Event horses work super hard so it’s really important to give them a helping hand in between competitions and training. Massage is such a great way to aid the musculature system to reduce the risk of injury, improve performance and aid recovery times after competitions.
Generally speaking, throughout the season an eventer will benefit from a remedial massage session every six to eight weeks right from the start, although there are other factors that may affect this time frame.
For example, if your horse has gone through a harder few weeks with more competitions than usual, or he’s taken a tumble at a fence, then you may want to get your massage therapist out sooner.
The remedial massage
A remedial massage session works on a range of problems such as tension, muscle spasms, trigger points and strains. Tension within the horse’s muscles as a result of overuse can cause them to remain in a contracted state and unable to perform a full release, which places strain on the surrounding areas.

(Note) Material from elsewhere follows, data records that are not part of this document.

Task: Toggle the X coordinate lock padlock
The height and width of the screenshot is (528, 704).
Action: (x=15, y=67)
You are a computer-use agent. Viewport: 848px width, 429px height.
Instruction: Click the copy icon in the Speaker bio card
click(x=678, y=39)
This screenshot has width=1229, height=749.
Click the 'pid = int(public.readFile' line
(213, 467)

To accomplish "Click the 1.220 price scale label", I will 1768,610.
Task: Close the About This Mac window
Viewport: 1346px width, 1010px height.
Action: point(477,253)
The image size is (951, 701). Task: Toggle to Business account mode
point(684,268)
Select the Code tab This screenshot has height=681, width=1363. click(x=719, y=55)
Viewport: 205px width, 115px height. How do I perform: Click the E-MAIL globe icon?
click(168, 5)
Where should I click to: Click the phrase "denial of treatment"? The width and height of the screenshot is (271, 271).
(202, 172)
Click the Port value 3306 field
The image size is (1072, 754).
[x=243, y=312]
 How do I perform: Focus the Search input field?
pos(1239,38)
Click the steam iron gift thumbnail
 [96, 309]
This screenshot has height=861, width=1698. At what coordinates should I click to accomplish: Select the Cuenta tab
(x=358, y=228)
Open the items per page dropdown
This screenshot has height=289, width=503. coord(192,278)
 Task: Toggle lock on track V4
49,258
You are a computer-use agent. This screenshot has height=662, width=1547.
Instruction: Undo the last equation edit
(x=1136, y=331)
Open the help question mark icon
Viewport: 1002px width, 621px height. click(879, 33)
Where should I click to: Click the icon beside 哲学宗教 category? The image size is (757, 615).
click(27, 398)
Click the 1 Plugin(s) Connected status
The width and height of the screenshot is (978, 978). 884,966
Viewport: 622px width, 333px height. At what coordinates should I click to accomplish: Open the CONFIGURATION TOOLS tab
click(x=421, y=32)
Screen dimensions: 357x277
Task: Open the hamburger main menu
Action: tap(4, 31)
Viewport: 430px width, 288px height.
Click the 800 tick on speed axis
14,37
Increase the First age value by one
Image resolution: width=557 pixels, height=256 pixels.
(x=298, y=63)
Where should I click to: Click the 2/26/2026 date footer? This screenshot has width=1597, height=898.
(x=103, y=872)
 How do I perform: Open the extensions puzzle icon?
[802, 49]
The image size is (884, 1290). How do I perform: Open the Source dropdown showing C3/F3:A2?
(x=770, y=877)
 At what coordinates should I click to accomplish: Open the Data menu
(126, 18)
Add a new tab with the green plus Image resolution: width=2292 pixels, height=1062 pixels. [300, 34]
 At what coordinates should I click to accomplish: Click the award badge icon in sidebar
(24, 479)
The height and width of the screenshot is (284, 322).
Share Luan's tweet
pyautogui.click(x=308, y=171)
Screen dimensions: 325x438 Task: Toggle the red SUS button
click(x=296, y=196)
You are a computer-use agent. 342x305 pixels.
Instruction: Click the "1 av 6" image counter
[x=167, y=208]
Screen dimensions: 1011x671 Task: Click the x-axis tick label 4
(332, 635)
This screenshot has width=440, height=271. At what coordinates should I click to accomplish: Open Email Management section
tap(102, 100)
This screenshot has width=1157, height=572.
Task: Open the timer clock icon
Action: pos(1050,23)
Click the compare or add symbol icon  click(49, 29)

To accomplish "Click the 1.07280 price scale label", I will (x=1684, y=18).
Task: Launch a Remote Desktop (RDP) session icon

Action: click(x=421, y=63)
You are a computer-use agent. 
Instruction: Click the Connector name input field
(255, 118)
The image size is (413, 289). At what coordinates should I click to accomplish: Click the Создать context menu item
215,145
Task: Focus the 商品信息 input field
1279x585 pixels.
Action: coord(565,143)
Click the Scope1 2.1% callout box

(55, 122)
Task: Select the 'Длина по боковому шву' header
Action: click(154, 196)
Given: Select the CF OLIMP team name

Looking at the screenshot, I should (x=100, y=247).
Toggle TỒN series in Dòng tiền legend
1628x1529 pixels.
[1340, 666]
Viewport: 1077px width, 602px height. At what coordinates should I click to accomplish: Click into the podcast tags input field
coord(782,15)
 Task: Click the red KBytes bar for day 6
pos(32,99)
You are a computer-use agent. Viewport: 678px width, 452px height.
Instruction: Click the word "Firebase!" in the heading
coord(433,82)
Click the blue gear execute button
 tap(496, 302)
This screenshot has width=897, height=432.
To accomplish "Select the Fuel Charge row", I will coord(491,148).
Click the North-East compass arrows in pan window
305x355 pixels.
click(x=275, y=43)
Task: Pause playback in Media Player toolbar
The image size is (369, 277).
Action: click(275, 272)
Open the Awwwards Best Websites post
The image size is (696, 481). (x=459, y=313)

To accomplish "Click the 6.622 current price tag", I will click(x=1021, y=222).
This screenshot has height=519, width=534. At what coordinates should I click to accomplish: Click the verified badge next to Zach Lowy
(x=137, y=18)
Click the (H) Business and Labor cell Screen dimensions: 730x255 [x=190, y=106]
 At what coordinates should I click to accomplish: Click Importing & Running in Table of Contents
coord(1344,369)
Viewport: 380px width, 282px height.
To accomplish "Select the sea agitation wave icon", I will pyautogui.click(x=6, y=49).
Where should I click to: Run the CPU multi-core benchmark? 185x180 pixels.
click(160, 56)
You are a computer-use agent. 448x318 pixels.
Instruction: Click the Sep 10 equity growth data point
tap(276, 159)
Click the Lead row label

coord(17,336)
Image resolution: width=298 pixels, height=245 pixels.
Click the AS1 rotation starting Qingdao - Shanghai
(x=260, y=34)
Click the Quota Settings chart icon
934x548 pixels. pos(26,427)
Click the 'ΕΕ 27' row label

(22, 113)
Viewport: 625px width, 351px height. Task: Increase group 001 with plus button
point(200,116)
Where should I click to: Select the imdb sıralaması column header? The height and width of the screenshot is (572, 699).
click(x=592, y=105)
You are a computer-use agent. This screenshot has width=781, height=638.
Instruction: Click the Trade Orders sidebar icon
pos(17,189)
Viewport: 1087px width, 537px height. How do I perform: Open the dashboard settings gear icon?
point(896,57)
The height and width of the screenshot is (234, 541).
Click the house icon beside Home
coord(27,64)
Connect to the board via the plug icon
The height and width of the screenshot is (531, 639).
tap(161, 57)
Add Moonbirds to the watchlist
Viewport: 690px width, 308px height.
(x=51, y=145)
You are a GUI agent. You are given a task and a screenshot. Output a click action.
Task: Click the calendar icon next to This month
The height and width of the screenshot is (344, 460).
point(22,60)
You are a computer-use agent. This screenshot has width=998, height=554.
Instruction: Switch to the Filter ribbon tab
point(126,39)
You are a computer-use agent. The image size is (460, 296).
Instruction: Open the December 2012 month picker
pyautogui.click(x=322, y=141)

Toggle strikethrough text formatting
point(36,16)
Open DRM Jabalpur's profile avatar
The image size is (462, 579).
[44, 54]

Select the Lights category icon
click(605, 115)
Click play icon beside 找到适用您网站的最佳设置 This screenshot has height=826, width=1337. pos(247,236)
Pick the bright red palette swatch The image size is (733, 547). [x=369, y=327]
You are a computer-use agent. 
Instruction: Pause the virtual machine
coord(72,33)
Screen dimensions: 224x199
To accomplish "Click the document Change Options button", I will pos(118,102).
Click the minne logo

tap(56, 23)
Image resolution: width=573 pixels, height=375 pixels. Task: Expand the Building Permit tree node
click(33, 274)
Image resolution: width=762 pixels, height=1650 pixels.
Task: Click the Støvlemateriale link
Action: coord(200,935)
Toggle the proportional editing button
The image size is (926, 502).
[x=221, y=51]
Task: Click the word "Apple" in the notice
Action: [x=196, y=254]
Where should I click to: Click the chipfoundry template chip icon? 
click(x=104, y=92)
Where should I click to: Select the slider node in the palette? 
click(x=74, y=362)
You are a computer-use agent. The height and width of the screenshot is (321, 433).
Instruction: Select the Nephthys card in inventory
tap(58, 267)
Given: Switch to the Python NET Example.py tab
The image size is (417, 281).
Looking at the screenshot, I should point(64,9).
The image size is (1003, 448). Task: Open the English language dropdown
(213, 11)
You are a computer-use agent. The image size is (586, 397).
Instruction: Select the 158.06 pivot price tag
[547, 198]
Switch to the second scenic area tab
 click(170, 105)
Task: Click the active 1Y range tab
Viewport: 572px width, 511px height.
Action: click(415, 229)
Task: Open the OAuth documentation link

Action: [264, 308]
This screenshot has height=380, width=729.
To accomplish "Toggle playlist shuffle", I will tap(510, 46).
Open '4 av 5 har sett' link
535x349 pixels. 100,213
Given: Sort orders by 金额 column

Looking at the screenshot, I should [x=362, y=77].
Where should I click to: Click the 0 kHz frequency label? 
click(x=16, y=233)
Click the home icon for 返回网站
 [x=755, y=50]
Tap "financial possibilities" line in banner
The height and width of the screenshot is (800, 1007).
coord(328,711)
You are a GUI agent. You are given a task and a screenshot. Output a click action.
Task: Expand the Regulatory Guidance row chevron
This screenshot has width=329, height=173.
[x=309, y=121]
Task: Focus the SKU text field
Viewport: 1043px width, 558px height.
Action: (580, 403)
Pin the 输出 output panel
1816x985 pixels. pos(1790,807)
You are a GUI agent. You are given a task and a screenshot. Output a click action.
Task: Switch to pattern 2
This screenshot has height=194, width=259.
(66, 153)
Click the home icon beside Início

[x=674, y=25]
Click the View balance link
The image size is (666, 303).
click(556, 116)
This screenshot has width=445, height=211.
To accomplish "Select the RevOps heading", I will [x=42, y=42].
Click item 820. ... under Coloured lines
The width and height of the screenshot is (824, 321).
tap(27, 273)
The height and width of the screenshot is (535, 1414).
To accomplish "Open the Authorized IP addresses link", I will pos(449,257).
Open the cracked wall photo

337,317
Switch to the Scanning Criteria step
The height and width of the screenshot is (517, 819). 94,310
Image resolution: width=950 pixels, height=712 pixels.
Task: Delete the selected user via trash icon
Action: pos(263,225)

Treating tensions early prevents further problems, such as short, choppy strides, a refusal to jump or reluctance to work, due to being in pain. Remedial massage also works on trigger points, which are felt as a hard nodule in the muscle. Trigger points are caused by a reduced blood supply to the muscle, starving the area of oxygen and causing a build-up of waste products. If left untreated, they can cause a shortened, weaker muscle, which will have a negative impact on your horse’s performance.
The competition massage
It’s common for a horse’s muscles to become sore and inflamed following intense exercise. This is because the horse has to switch to using his anaerobic system, which produces a build-up of lactic acid and metabolic waste.
This is where your massage therapist can help by performing a post-competition massage, at least 30 minutes after exercise, which helps speed up the recovery process by encouraging lactic acid back into the horse’s lymphatic system. This reduces the chance of sore and inflamed muscles, so your horse will be in top condition for his next training session.